In class we discussed the importance of using non-parametric tests on ordered data (i.e. data from a subjective 1-to-10 scale). We talked about the variety of tests available, but I decided to make a handy flow chart for anyone who wants a quick reference of which test to chose.
As you see above, the first deciding factor is the number of factors. This weeds out your possibilities really quickly since you can only properly do one-factor non-parametric tests. For reasons that are really complicated, there simply isn't a way to do the equivalent of a two-way ANOVA for non-parametric data; signed-rank tests aren't made to produce enough information to have any meaningful analysis across multiple factors. A search through the internet shows that some people have attempted to develop multi-factor non-parametric tests, but statisticians have deeply contentious opinions on whether they work or not, so it's best just to avoid them. So, keep this in mind when designing studies that all non-parametric data should only be tested by one factor at a time.

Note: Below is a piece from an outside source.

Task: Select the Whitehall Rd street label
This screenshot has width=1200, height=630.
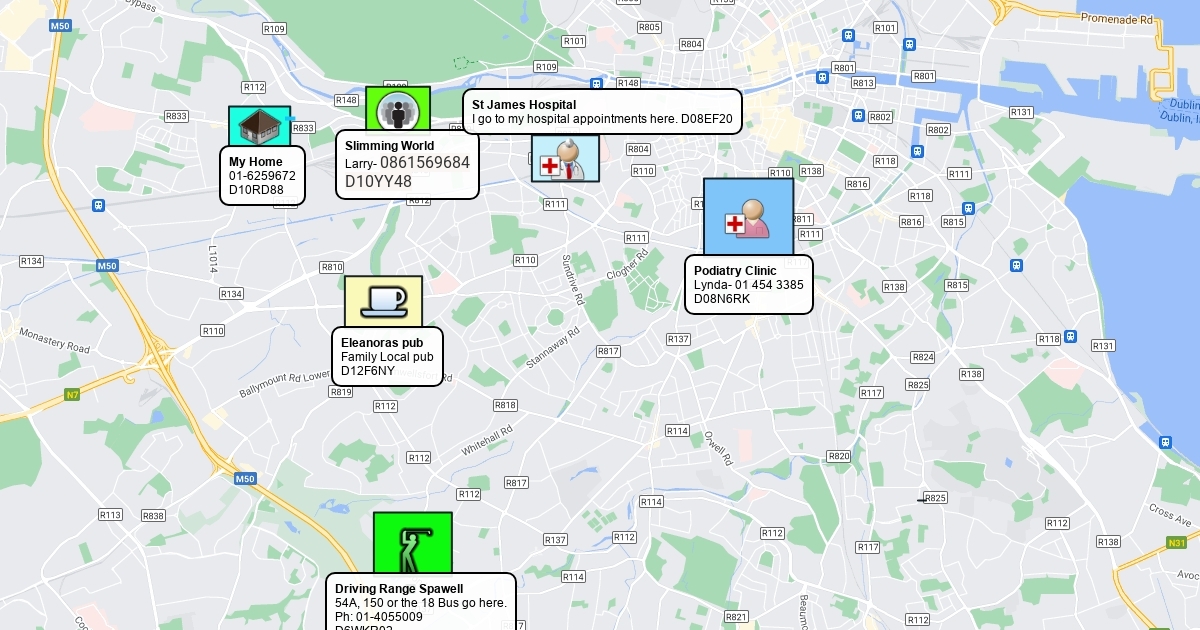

Next, your test depends on the number of sample groups you want to compare. If you only have one group and want to compare to a set/expected value, then use the Wilcoxon signed rank test (non-parametric equivalent of a one-sample t-test). If you have two groups, you can use the Mann-Whitney U-test for unpaired samples (equivalent of unpaired t-test) or the Wilcoxon matched-pairs signed rank test for paired samples (equivalent of paired t-test). If you have three or more groups, there actually is a non-parametric equivalent of a one-way ANOVA! We didn't talk about it much in class, but it is called the Kruskal-Wallis test, which I will address in my next blog post. If you are making multiple planned comparisons, use the Dunn's test to correct for the multiple comparisons. If you are not making multiple comparisons, you can use the Fisher's LSD test.
Hope this flow chart helps my fellow visual learners out there!